Jean Baudrillard scriveva nell’illuminante “Delitto perfetto” (quello scacco matto terribile ma geniale in cui la televisione ha ucciso la realtà senza lasciarne tracce): “Ogni esistenza è tele-presente a se stessa. La tv e i media sono usciti da tempo dal loro spazio mediatico per investire la vita ‘reale’ dall’interno, assolutamente come fa il virus aggredendo una cellula sana”.
Cortocircuito negli occhi e nel cervello, vedi e sarai giudicato. Seguiamo (guardiamo, spiamo) i primi piani di Luciano mentre si guarda intorno attento a non sbagliare un colpo. Quello che testimonia “Reality” è anche ciò che raccontano, in modi diversi, film completamente distanti che abbiamo già visto-analizzato precedentemente: ritornano ancora una volta i vari "Cosmopolis" e "Holy Motors", ma si potrebbero trovare qui perfino i nostri "E' stato il figlio" o "Corpo celeste" (come testimonianza di circoli chiusi e paradossali dove perfino la religione è stata invasa dal germe televisivo producendo volgarità imbarazzanti sulla scia di "Mi sintonizzo con Dio" cantata a squarciagola in Chiesa). Il punto è il seguente: il mondo è chiuso, manipolabile, percorribile, decodificabile numericamente e osservabile in tempo reale. Ogni innovazione tecnologica, ogni nuova manifestazione di progresso, ha finito per anestetizzarci permettendo ai virus della contemporaneità di disumanizzarci.
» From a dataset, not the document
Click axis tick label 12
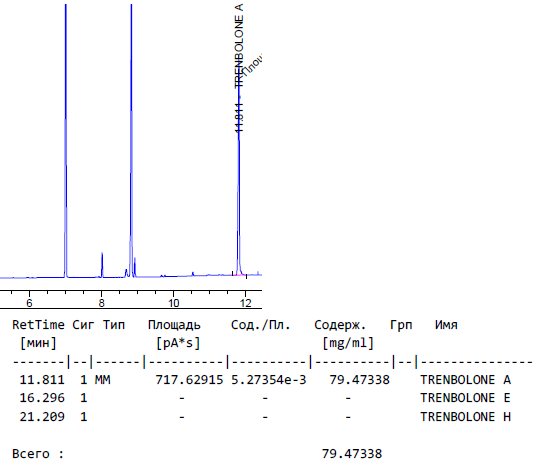(246, 303)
L'umanità permessa - perchè maggiormente prevedibile - è solamente quella volgare e televisiva dell'apparenza, tradotta in urla parossistiche e gesti esuberanti. In quest'ossessivo regime di panvisione non c'è più spazio per un'aldilà ma solo per un aldiqua filmabile ventiquattro ore al giorno trecentosessantacinque giorni l'anno.
La grandezza di "Reality" (e di Garrone in generale) è quella d'intuire come la commedia nostrana non possa che tradursi in risata isterica e patologia degenere. Garrone ci trasporta all'interno di centri concentrici partendo da scenari fatati, Viscontiani/Felliniani e finendo a fare (grande) cinema persino tra le file di attesa per i casting a Cinecittà, in una discoteca o in una pescheria. Si conferma così uno degli ultimi, grandi talenti visionari italiani, capace di citare e rinnegare, di avanzare un discorso teorico per poi finire nei terreni ambigui del sogno e dell'invisibilità.
…e saper reinventare, nel deserto di una stanza, il cinema. Avviene proprio questo in quel finale terribilmente appagante e tristissimo, dove solo la scena finale, la sola ambientata all’interno del GF (poco importa se si tratti di sogno o realtà) è paradossalmente l’unica autentica, priva di simulazioni e artefatti. Il pescivendolo è un Pinocchio televisivo che non ha aspettato altro che diventare un bambino vero (laddove "vero" ha perso il suo significato originario per diventare sinonimo di "pubblico").
Zoom out finale (il film, specularmente, partiva con uno zoom in). E ora chi sta guardando?